Cada vez que uma lésbica sai do armário, as pessoas acham que ela está abrindo as portas para perguntas indelicadas que ou não fazem o menor sentido ou simplesmente invadem a nossa privacidade. Algumas das perguntas mais comuns:

"Você já tentou ficar com homem pra saber se não gosta mesmo?"

Pare para pensar: você que é hétero, já tentou ficar com alguém do mesmo sexo pra saber se não gosta mesmo? Lembrando que não vale uma vez só ou só com uma pessoa para essa resposta ser aceita. Ou seja, precisa ter feito sexo algumas vezes e com mais de uma pessoa. Afinal, se foi só com um homem, não vale, sempre dizem que “você que não encontrou o cara certo ainda”. 

"Quem é o homem da relação?"

Somos duas mulheres, portanto, não há homem na relação.

"Você não sente falta de nada?" 

A frase é usada insinuando que: ou faz falta um homem, ou faz falta um pinto na relação. E, não, não faz falta alguma. 

"Como vocês fazem sexo?"

Essa pergunta também insinua que um pinto faça falta. Sobre isso, você só precisa saber uma coisa: sexo não é só penetração. Pode ter penetração de diferentes formas, como  pode ter sexo de diferentes formas sem penetração. 

Outras perguntas

Você pode encontrar outras perguntas comuns nos links abaixo:

Ser lésbica no Brasil é ter a desconfiança de outras mulheres

Infelizmente, há mulheres héteros que acham que uma lésbica vai dar em cima delas só por serem mulheres. Ou que andando com uma lésbica vão pensar que ela também é. Ambas as situações já aconteceram comigo, seja declaradamente ou implicitamente. Neste ponto, esclareço algumas coisas:

  1. Como hétero, você se interessa por todos os homens? Da mesma forma, lésbicas se sentem mais atraídas por algumas mulheres e nada atraídas pela grande maioria delas. 
  2. Se uma lésbica te abordar - na balada, por exemplo - é só dizer “não” ou que você “não curte” e tudo bem. Raros são os casos de insistência. 
  3. Se você acha que a sua amiga pode estar confundindo as coisas, simplesmente esclareça - de forma similar ao que você faria se fosse uma amizade com homem. Aquelas dicas de dizer que “admira muito como amiga”, que ela é “praticamente uma irmã” pra você, costumam ser gentis e funcionar. Lembre-se de ser clara e se certificar de que ela entendeu.
  4. Andar com uma amiga lésbica na rua não faz de você uma lésbica. Se alguém ver e pensar isso, avalie se você faz questão de ser bem vista por pessoas preconceituosas a tal ponto. Mas se você tem medo de ser vista como lésbica, a minha sugestão é entender o que motiva este medo. Sempre é bom se conhecer melhor, ao invés de se afastar de uma pessoa que é querida para você.
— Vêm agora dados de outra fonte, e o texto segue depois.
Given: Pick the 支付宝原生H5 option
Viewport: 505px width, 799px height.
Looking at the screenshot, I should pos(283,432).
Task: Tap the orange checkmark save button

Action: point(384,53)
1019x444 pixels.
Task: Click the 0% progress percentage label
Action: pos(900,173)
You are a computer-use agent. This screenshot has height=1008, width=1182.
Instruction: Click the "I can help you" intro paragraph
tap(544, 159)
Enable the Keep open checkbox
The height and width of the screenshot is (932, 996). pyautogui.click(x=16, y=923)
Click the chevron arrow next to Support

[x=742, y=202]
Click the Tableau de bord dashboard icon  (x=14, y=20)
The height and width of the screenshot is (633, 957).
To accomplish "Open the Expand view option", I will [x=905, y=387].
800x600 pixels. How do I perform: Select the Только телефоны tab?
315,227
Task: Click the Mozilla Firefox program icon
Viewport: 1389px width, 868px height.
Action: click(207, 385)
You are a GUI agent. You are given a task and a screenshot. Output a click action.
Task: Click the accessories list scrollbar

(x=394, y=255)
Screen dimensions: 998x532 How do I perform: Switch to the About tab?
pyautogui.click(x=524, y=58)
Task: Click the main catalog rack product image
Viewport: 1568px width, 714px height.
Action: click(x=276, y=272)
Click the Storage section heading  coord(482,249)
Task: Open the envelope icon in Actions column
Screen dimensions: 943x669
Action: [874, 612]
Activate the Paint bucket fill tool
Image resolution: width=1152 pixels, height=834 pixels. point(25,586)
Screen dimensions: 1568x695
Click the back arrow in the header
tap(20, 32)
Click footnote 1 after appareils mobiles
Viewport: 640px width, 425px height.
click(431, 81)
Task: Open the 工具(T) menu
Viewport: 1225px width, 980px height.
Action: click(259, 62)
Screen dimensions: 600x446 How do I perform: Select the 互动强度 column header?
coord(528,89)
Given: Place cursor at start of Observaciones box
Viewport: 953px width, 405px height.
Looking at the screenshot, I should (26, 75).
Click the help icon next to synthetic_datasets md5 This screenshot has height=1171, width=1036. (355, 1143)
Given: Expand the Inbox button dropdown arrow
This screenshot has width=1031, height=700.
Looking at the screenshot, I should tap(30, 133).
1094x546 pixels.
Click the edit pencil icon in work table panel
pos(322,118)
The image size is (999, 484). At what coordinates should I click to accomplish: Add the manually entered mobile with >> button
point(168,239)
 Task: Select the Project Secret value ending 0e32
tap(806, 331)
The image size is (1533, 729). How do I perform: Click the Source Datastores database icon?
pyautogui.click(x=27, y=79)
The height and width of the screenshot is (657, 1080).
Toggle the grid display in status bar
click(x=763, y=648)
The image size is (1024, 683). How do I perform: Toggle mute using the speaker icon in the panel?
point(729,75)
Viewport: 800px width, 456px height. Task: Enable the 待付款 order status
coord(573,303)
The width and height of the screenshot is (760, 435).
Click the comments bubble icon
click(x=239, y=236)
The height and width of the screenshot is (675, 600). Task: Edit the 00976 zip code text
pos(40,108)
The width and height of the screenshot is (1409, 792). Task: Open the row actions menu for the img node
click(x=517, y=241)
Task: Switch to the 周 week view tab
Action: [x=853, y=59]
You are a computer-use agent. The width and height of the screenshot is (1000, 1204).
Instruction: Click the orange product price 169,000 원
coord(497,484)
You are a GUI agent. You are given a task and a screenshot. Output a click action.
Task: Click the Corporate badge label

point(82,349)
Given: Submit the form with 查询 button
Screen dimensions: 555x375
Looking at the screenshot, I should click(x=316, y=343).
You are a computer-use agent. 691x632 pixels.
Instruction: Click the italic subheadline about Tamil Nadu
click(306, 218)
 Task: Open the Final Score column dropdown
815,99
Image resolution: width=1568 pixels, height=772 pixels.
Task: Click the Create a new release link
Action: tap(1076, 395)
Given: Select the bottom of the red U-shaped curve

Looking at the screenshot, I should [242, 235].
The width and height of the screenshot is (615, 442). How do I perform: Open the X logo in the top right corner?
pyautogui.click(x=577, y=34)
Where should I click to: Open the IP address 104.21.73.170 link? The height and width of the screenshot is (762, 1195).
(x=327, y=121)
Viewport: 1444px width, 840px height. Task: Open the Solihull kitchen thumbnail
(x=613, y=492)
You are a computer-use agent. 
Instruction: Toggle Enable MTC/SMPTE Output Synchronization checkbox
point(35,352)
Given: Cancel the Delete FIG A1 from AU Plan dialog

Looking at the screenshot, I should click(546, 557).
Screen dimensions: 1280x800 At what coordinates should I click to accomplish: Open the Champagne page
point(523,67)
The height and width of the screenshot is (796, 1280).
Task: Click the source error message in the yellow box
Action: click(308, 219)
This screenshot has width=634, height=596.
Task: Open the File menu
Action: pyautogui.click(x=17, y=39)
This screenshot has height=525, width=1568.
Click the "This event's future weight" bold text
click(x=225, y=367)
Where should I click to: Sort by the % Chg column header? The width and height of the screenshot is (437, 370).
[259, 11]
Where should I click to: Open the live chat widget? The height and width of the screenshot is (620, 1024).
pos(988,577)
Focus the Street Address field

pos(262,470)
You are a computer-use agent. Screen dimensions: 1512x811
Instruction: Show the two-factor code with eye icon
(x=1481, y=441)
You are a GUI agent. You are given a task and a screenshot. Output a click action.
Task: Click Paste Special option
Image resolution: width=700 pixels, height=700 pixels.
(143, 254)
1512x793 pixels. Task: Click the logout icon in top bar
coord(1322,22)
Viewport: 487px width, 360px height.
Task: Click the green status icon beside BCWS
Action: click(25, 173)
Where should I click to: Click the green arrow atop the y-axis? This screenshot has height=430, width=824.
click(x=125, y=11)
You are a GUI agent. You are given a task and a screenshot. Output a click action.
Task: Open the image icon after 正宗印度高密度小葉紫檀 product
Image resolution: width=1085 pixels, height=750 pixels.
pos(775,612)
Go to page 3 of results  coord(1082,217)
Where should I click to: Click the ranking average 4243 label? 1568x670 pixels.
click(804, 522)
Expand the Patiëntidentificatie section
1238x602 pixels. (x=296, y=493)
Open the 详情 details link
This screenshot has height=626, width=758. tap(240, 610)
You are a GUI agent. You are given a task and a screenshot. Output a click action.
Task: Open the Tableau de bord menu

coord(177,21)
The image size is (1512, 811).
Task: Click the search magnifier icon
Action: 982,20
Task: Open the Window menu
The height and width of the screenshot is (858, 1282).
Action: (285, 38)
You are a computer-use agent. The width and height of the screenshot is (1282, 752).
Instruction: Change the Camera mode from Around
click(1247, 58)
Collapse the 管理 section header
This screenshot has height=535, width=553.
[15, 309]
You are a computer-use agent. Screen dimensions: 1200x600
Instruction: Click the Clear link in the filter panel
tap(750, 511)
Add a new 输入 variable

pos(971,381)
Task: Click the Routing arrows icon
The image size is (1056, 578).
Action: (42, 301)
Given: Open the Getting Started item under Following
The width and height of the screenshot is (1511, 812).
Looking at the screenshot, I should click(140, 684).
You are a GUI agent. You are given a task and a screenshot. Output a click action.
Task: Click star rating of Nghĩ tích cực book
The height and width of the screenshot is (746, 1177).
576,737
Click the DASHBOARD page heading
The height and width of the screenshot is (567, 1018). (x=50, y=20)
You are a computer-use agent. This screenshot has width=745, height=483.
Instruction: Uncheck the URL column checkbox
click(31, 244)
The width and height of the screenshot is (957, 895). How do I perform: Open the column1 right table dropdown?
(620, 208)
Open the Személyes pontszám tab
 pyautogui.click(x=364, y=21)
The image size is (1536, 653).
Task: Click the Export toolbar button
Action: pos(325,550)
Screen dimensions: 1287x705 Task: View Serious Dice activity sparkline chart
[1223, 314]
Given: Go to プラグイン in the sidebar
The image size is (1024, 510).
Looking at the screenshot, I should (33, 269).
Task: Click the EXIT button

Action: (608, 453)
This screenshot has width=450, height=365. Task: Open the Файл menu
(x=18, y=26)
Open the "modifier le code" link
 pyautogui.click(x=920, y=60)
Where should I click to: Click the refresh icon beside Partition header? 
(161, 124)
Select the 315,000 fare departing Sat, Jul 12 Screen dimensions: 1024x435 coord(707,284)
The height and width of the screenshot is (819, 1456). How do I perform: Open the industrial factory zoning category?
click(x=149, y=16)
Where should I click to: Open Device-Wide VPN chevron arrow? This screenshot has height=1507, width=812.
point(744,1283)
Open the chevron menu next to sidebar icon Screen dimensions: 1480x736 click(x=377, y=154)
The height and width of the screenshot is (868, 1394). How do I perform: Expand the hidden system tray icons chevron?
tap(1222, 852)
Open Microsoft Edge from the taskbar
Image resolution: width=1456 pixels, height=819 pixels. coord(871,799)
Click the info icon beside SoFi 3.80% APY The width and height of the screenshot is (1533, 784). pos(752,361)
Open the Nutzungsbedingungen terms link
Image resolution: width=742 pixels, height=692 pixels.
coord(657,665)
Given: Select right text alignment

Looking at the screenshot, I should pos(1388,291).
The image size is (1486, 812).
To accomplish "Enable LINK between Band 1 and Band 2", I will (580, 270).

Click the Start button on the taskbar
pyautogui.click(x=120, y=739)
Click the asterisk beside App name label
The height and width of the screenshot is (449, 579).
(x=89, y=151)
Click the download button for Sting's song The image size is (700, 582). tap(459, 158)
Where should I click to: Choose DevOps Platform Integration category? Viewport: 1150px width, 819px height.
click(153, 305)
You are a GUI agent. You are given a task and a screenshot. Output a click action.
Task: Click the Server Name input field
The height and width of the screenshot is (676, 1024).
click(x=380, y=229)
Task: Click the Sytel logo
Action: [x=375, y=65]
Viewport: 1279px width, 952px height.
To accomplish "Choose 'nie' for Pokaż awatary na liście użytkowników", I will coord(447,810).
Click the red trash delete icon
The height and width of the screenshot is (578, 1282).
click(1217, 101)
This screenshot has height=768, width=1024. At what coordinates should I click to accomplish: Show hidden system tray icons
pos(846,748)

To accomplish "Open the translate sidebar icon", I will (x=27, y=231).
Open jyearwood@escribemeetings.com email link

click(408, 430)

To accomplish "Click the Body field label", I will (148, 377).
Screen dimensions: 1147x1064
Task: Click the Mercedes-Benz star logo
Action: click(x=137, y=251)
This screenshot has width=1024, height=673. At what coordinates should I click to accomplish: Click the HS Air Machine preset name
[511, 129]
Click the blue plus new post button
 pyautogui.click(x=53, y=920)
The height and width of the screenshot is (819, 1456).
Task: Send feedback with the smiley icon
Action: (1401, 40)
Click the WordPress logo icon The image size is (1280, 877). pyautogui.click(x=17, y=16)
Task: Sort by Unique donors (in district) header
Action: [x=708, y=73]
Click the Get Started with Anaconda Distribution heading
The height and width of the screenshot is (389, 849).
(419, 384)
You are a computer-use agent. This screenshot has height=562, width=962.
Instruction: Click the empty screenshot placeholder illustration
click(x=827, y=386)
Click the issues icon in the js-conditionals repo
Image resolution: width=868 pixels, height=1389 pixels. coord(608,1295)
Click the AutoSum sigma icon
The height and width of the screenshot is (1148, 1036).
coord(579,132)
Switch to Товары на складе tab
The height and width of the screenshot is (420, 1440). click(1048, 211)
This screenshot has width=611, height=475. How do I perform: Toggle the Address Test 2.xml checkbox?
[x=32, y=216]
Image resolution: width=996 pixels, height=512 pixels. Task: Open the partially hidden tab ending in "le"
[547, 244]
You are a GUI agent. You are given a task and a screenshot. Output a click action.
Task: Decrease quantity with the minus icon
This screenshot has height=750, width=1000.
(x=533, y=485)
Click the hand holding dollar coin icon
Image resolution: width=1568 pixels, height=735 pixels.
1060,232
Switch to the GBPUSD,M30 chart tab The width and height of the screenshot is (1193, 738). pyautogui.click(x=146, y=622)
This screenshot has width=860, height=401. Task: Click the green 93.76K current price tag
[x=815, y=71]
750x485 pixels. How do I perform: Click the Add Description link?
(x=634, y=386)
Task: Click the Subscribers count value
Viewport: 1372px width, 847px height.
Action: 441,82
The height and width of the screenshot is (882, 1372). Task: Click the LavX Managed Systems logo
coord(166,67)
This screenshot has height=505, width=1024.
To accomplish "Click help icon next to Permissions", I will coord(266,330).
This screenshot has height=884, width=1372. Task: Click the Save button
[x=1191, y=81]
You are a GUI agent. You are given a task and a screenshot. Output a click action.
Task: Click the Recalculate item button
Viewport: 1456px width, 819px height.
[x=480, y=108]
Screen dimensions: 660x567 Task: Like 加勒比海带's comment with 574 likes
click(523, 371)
Ser lésbica no Brasil é ter muito medo de homem na rua

No Brasil, 6 mulheres lésbicas são estupradas por dia, segundo dados de 2017. Em 61% dos casos notificados, a vítima foi estuprada mais de uma vez. Como aponta o portal Gênero e Número, assim como nos outros tipos de violência, as mulheres negras são a maioria das vítimas de estupro contra lésbicas, representando 58% das vítimas. 

Tal violência nos remete ao chamado estupro corretivo, quando a motivação do estupro é uma tentativa de mudar a orientação sexual da vítima. Ainda que, por falta de dados, não há como afirmar em quais casos isso ocorreu, quem é lésbica vive sob um medo constante que isso possa acontecer a qualquer hora na rua, no bar, na balada e até mesmo em casa (onde ocorrem 61% dos estupros). 

Para saber mais dados e entender melhor sobre o assunto, leia a matéria do Gênero e Número sobre o número de estupros a mulheres lésbicas no Brasil. 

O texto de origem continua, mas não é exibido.